Nos corredores de Brasília, a leitura é clara: Alfredo Gaspar deixou de ser apenas um nome estadual para virar ativo político de interesse nacional. Com discurso duro, imagem de enfrentamento e forte identificação com o eleitorado conservador, o deputado passou a ser visto como quadro com potencial para ajudar a direita a buscar musculatura eleitoral numa região em que o lulismo ainda mantém ampla vantagem. Essa estratégia dialoga com o próprio movimento do PL de montar palanques e alianças estado por estado, com atenção especial ao Nordeste.

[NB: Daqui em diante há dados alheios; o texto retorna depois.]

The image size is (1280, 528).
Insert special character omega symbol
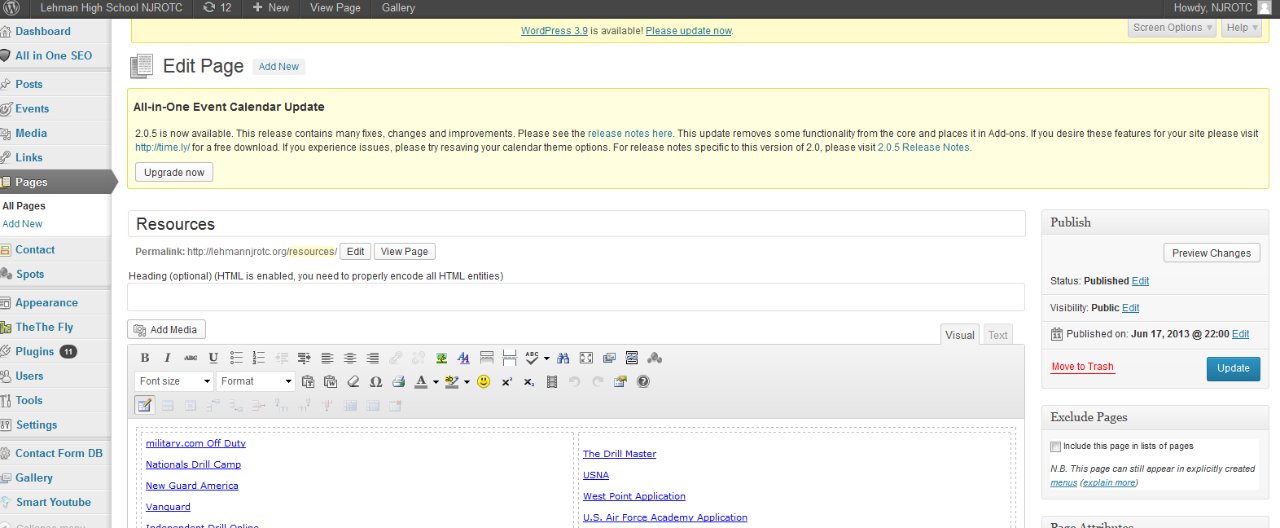376,382
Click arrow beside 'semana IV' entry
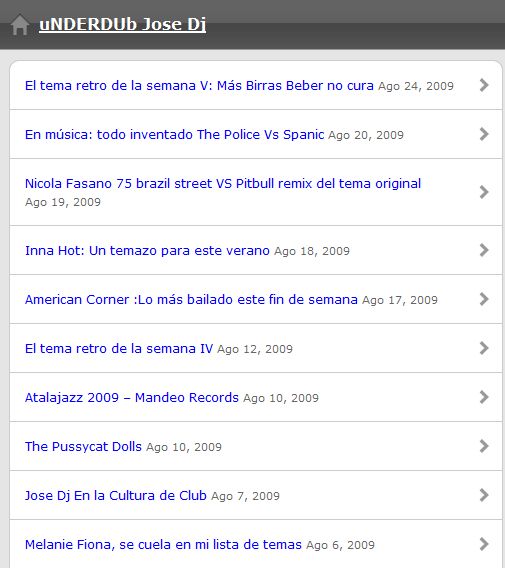This screenshot has height=568, width=505. point(484,348)
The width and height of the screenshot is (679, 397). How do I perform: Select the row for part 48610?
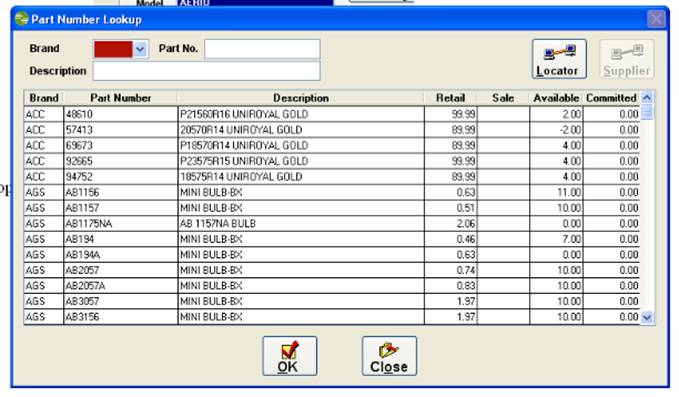[x=332, y=114]
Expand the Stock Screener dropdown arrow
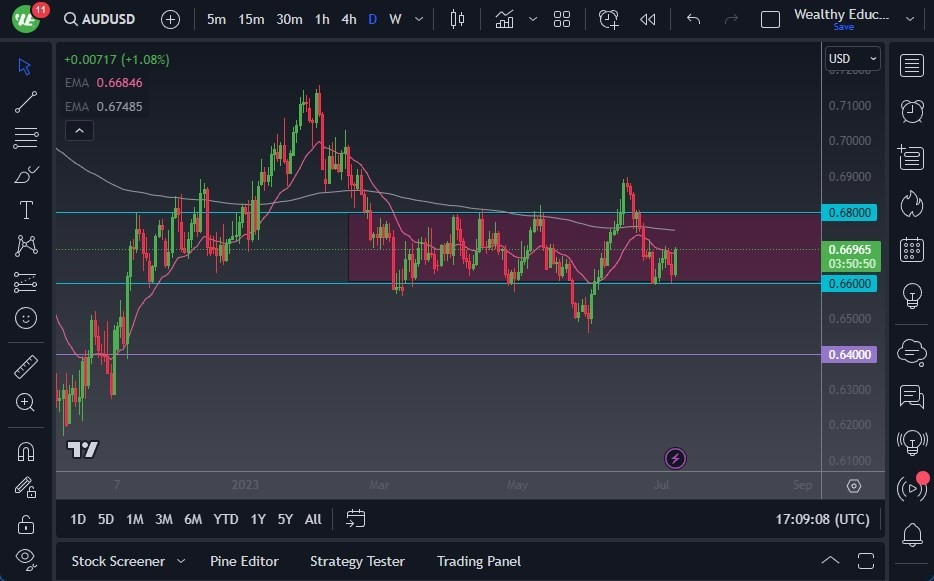Viewport: 934px width, 581px height. point(181,561)
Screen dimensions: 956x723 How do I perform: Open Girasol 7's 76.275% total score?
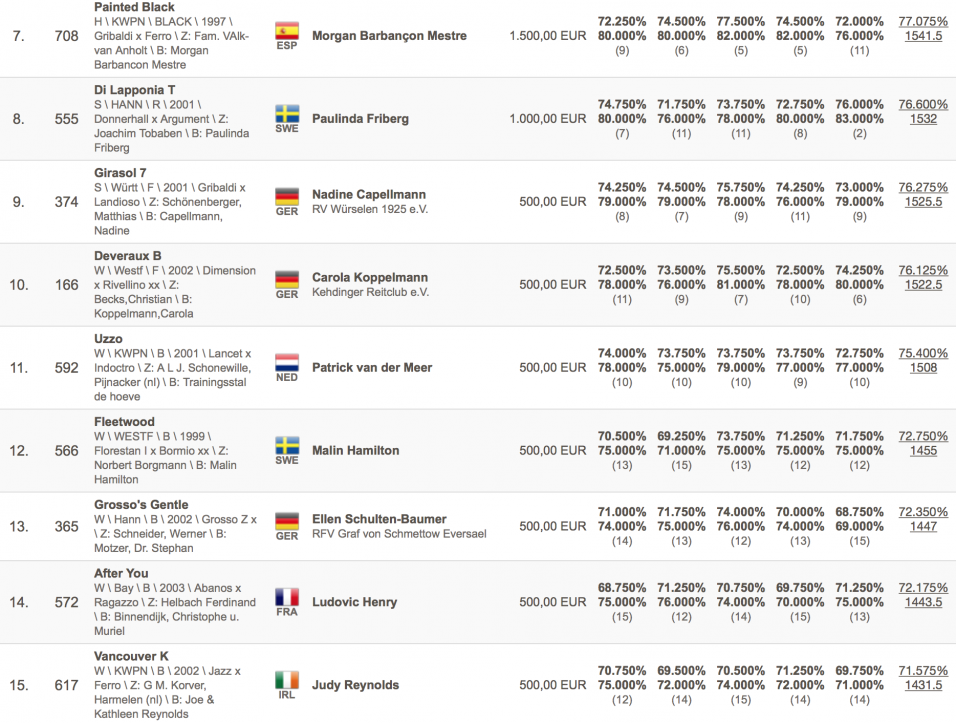pyautogui.click(x=923, y=187)
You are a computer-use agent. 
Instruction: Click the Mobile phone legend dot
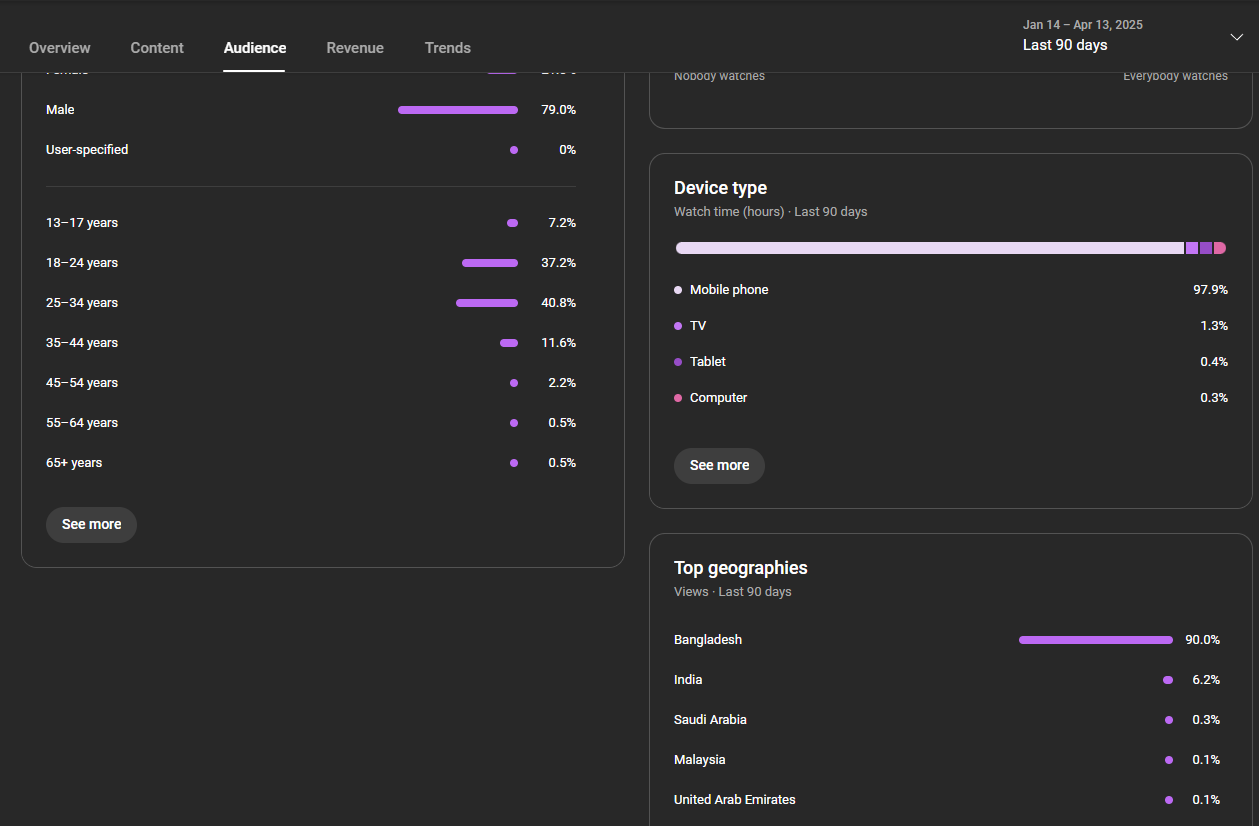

O sinal mais forte dessa ascensão veio da própria boca de Alfredo Gaspar. Ao anunciar sua ida para o PL, o parlamentar afirmou ter atendido a uma “convocação” de Flávio Bolsonaro para assumir o comando do partido em Alagoas. Politicamente, isso não soa como gesto burocrático. Soa como investidura. Soa como entrega de missão. E missão, neste caso, é ampliar a presença bolsonarista em território hostil, dar densidade regional ao projeto presidencial e oferecer ao eleitor conservador nordestino um rosto local com peso político.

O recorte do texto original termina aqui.